■ TASK:
From the entries below, copy each line in which the word "cell" occurs.

■ Data extracted from a collection:
==========

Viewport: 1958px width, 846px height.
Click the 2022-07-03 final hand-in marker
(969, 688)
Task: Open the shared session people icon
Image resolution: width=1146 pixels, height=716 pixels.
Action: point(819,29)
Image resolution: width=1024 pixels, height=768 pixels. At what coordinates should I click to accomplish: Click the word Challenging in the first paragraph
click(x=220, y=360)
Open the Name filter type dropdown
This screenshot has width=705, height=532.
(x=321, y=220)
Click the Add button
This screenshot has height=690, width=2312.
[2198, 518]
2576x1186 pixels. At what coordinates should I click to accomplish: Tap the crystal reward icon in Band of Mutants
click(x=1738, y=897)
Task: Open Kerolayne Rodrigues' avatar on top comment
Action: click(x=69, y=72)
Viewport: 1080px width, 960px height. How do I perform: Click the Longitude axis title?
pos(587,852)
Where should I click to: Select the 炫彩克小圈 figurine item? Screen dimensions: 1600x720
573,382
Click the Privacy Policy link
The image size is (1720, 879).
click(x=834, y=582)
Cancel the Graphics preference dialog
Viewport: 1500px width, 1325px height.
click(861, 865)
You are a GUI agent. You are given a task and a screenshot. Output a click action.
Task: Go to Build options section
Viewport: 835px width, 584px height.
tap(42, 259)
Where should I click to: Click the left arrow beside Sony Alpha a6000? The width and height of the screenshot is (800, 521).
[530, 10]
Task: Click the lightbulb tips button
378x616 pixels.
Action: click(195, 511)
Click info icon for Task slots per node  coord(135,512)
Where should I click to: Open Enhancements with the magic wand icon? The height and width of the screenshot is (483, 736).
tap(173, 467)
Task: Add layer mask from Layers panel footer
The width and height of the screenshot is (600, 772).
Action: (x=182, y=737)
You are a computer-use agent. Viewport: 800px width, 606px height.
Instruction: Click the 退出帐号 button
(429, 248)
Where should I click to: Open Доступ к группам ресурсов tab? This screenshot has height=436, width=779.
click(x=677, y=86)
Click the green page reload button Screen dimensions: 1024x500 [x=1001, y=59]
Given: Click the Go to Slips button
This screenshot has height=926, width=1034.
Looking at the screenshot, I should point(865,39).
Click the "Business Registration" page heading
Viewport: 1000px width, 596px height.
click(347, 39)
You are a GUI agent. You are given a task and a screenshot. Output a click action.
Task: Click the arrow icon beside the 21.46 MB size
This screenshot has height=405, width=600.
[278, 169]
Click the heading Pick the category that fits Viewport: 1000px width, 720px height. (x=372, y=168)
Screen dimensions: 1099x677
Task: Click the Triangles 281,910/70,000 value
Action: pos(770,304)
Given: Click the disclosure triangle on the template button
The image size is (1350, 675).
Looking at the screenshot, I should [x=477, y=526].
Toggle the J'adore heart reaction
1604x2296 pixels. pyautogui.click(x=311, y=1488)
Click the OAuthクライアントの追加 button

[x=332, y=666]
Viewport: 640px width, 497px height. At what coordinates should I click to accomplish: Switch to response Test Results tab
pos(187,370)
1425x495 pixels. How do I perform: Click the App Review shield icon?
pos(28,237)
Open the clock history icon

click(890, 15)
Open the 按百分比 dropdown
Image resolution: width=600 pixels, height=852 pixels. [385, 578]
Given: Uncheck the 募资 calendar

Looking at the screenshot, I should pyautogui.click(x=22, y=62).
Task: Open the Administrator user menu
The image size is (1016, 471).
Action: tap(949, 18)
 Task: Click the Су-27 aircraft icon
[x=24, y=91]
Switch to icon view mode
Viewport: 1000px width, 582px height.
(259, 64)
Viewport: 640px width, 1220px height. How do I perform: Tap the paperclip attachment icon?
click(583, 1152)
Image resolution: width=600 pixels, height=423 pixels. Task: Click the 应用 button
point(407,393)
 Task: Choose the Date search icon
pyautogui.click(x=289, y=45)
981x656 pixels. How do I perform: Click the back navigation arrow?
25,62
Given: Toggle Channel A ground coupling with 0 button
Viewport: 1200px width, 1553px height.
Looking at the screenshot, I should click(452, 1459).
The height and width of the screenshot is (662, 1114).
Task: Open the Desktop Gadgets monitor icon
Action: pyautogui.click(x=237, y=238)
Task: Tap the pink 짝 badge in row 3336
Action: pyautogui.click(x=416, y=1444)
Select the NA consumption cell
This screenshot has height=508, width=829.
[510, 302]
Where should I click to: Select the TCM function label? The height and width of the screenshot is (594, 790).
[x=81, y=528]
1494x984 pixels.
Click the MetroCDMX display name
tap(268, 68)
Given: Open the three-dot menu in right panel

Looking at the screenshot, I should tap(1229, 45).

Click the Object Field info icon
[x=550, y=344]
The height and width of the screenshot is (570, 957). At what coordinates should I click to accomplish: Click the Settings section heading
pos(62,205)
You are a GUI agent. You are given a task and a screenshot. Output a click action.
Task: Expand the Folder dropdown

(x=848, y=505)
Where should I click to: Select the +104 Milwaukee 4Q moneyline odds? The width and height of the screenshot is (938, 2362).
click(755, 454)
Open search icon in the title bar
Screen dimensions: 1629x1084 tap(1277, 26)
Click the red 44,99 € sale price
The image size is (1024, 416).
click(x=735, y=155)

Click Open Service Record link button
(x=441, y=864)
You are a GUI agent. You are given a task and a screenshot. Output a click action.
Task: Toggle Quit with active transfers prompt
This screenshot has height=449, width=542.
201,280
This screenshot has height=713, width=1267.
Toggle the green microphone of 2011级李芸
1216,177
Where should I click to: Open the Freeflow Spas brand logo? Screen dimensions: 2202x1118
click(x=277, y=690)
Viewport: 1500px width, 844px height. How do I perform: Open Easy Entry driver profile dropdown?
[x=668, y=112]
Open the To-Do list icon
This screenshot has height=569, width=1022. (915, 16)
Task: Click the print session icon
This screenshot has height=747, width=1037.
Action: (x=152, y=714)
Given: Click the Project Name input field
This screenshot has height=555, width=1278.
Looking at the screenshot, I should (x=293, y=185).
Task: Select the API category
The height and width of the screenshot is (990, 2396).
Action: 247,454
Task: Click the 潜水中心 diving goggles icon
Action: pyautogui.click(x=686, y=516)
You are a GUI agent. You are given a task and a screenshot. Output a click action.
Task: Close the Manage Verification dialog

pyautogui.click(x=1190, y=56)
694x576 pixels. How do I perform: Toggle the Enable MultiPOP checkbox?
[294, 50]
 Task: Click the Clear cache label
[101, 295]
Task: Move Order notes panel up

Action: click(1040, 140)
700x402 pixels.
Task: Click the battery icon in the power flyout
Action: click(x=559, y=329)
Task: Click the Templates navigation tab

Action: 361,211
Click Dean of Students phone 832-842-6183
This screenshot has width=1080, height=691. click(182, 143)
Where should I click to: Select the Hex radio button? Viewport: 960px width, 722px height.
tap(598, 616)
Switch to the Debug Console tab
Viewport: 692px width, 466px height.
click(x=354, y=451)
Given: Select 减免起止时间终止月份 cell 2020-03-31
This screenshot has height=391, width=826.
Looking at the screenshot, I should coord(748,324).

==========

■ RESULT BELOW:
Select the NA consumption cell
Given: Select 减免起止时间终止月份 cell 2020-03-31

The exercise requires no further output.